__SUPPLIED TEXT__:
━━━

Hydrogen has seen the proverbial alternative energy gold rush in recent years as many regard it as the clean energy fuel of the future. 

Its uses in the energy space includes the ability to generate electricity, power industry, provide heat for homes/businesses and power vehicles.

Other uses include:

  • To make ammonia for agricultural fertiliser;
  • To remove sulphur from fuels during the oil-refining process;
  • To hydrogenate oils to form fats, for example when making margarine;
  • As a protective atmosphere for making flat glass sheets; and
  • As a flushing gas during the manufacture of silicon chips.

It was first produced artificially in the 16th Century. The first fuel cells and electrolysers were made in the 19th Century.

It is a clean alternative to methane and is the most abundant chemical element, estimated to contribute 75% of the mass of the universe. Vast numbers of hydrogen atoms are contained in water, plants, animals and humans.

The Royal Society of Chemistry says most hydrogen is produced by heating natural gas with steam to form syngas (a mixture of hydrogen and carbon monoxide). The syngas is separated to give hydrogen. Hydrogen can also be produced by the electrolysis of water.

Hydrogen is a colourless, odourless gas and has the lowest density of all gases.

Despite it being colourless it has been assigned a myriad of colours within the energy industry to differentiate between the types of hydrogen that can be produced.

What are the different colours of hydrogen to be made out there?

Some of the colours include green hydrogen, blue hydrogen, grey hydrogen, brown hydrogen, yellow hydrogen, turquoise hydrogen and pink hydrogen.

There is no uniform naming convention and the colour definitions may evolve and differ between countries, but the general rule of thumb seems to be the lighter and brighter colours are assigned to processes that are less ghg intensive.

These are, however, generally accepted definitions as per nationalgrid


Green hydrogen is made by using clean electricity from surplus renewable energy sources, such as solar or wind power, to electrolyse water.


Blue hydrogen is produced mainly from natural gas, using a process called steam reforming, which brings together natural gas and heated water in the form of steam.


This is the most common form of hydrogen production. Grey hydrogen is created from natural gas, or methane, using steam methane reformation.

Black and brown

Using black coal or lignite (brown coal) in the hydrogen-making process, these black and brown hydrogen are the opposite of green hydrogen and the most environmentally damaging.


Pink hydrogen is generated through electrolysis powered by nuclear energy. It’s also been referred to by some as purple, or red. Though, if we’re really splitting atoms here, red hydrogen would be produced through the high-temperature catalytic splitting of water using nuclear power thermal as an energy source. And, then pink is technically generated through the electrolysis of water by using electricity from a nuclear plant. (Purple – combines nuclear power and heat into thermochemical electrolysis.)

━━━

__EXERCISE INSTRUCTIONS__:
1 – Answer these questions from the text on hydrogen:
(a) In which century was hydrogen first produced artificially?
(b) What two substances make up syngas?
(c) What powers the electrolysis that generates pink hydrogen?
2 – Repeat word for word the part of the text on hydrogen that opens with the words containing "Despite it being" and closes with "less ghg intensive.".
The data that comes next is drawn from a separate source.

__GIVEN MATERIAL__:
━━━

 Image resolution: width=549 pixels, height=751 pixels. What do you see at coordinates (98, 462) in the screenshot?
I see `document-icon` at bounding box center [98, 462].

━━━

__EXERCISE RESULTS__:
1 –
(a) The 16th Century.
(b) Hydrogen and carbon monoxide.
(c) Nuclear energy.

2 –
Despite it being colourless it has been assigned a myriad of colours within the energy industry to differentiate between the types of hydrogen that can be produced.

What are the different colours of hydrogen to be made out there?

Some of the colours include green hydrogen, blue hydrogen, grey hydrogen, brown hydrogen, yellow hydrogen, turquoise hydrogen and pink hydrogen.

There is no uniform naming convention and the colour definitions may evolve and differ between countries, but the general rule of thumb seems to be the lighter and brighter colours are assigned to processes that are less ghg intensive.